「まくびーくん行ってきます!」
「いいなあ。ぼくも自転車でお出かけがしたいよ!」
ゆりこおねえさんが自転車に乗って出かけようとしていたところで、引き止めてしまった。
「自転車に乗るためにはコツが必要で、ちょっと難しいのよ。練習しましょうか!」
「がんばるぞ!」
ゆりこおねえさんが練習に付き合ってくれることになったよ。
運動オンチって聞いてたし、よくコケてるけど、ゆりこおねえさん大丈夫かな?
「さて、特訓するわよ! ちょっと見ててね」
ゆりこおねえさんがスッと走り出してお手本を見せてくれた。いつもは特に全然何とも思わないけど、ゆりこおねえさんがこのときはカッコよく見えた。
「いいないいな! どう乗ればいいか教えて!」
憧れの自転車に乗れるなんて嬉しいな。
「まずは、またがって、このサドルに座ってペダルに足をかけて強く踏み出すの。その次にバランスをとりながらペダルを漕いでいくんだけど、まずはまたがってみましょう」
いよいよぼくの出番だ!
ゆりこおねえさんみたいにやってみよう。
「あれ??」
「脚が届かないよ……」
「諦めないで!」
諦めずにチャレンジしてみたけどやっぱり出来ないよ…
今、ぼくを見て笑われた気がする…
自転車って選ばれた人しか乗っちゃいけない乗り物だったのかな…
ぼくの脚が短いからなのか、自転車が大きいからなのか…
罪は無いのに自転車をじっと見つめてしまったよ。
「私のサイズに合わせて買った自転車だから、まくびーくんが乗れなかったのかもしれないわ。それに、もっと練習が必要だから仕方ないわよ」
「難しいんだねえ…」
ゆりこおねえさんが励ましてくれたけれど、人間しか乗っちゃいけない気がするよ。
「自転車に乗らなくても散歩はできるじゃない。行きましょ!」
自転車を押しながら坂道を登る。
よいしょ、よいしょ。坂道しんどいな。
もし自転車に乗れたら、かっこよく立ち乗りなんかしちゃったりするのに!
疲れたから坂道の途中で一休み。
「自転車で走っているとスピードが出るから風で涼しいのに残念ね!」
「そうなんだね…」
ぼくが落ち込んでるっていうのに、ゆりこおねえさんが今のぼくには必要ない情報を教えてくれたみたい。
はあ……ため息。
まだ気持ちを引きずりながらも、しばらく歩いていると鳥居が見えてきたよ。
「わあ!神社だ! 寄ってもいい?」
「うん、行きましょう!!」
「神社に入るときは礼をしてから入るのよ」
「これならぼくでもできるもん!」
ふと見ると、公園がある! 思わず駆け出しちゃったよ。
「ベンチで待ってるから、遊んでてもいいわよ」
まずはブランコに立って……
立てなかったけど……
今度は座って……
座れなかったけど……
「おかしいなあ」
周りを見渡したら鳩がいた!
だけど、近づいたら逃げられちゃった。ガッカリしていたら、ゆりこおねえさんが鳩について教えてくれたよ。
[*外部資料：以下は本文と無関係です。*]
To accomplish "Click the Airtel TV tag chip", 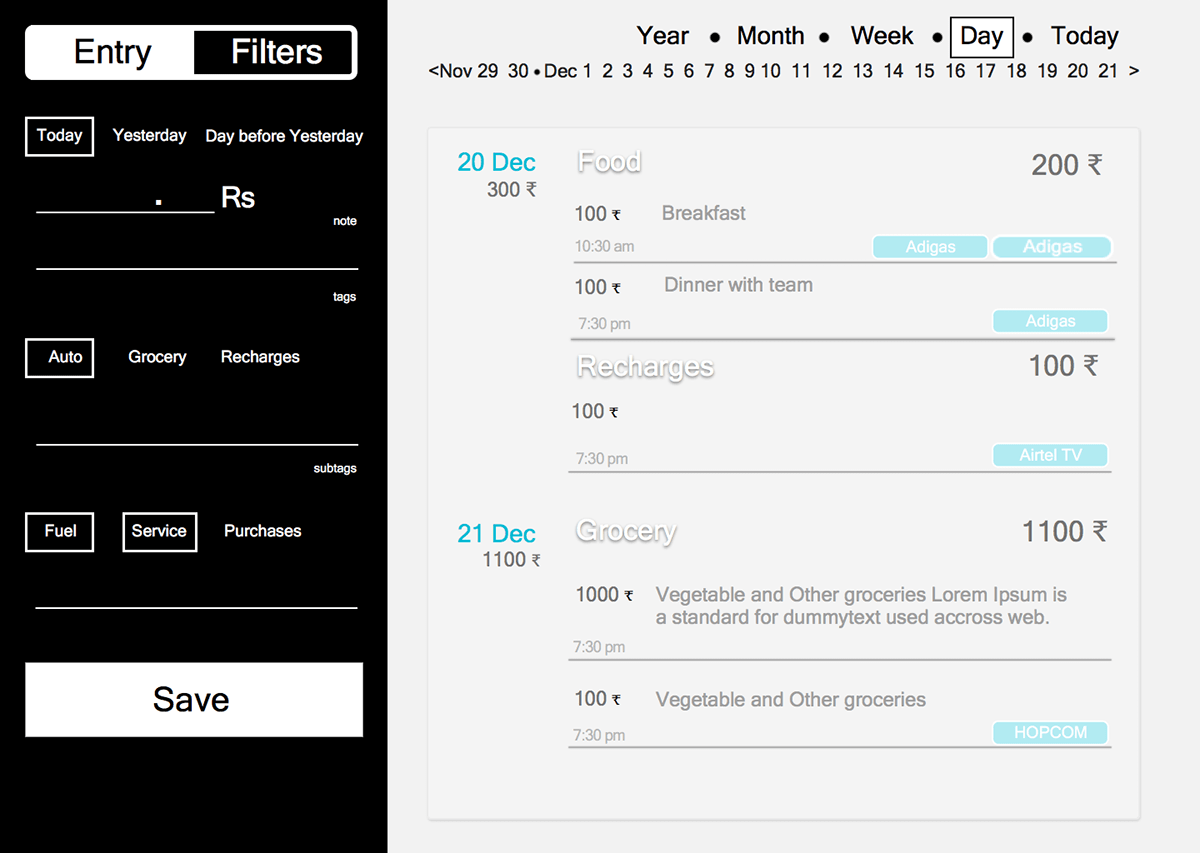I will point(1050,455).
「追いかけると怖がって逃げられちゃうわよ。鳩は平和の象徴とされていてね、都会でもこうやってたくさん見られるのよ。ちなみに私は鳩の目が怖くてちょっと苦手なのよ」
「ぼくはかわいくて好きだけどなあ」
今度鳩がいたら、そっとしておこう。
今度はあっちに大きな石発見!!だんだん楽しくなってきたよ!
一人でかくれんぼ……
最後にはお参りをしようと階段を登ろうとしたけど……(以下略)
お参りはできなかったけど、いっぱい遊べて大満足。
さあ帰ろう!
「ずーーーーんと落ち込んでた気持ちが吹き飛んじゃった!」
「それはよかったわ! ずっと走り回ってたものね。またどこかに行きましょうね!」
「うん、行こうね!! あーーーーっ!」
「どうしたの!?」
「自転車を神社に忘れてきちゃったよ!」
「まくびーくんったら、もうドジね!」
ゆりこおねえさんが慌てて引き返して取りに行ってくれた。
ぼくってば、まだ落ち込んでたのかもしれないなあ。ゆりこおねえさんも忘れたことに気づいてなかったけどね…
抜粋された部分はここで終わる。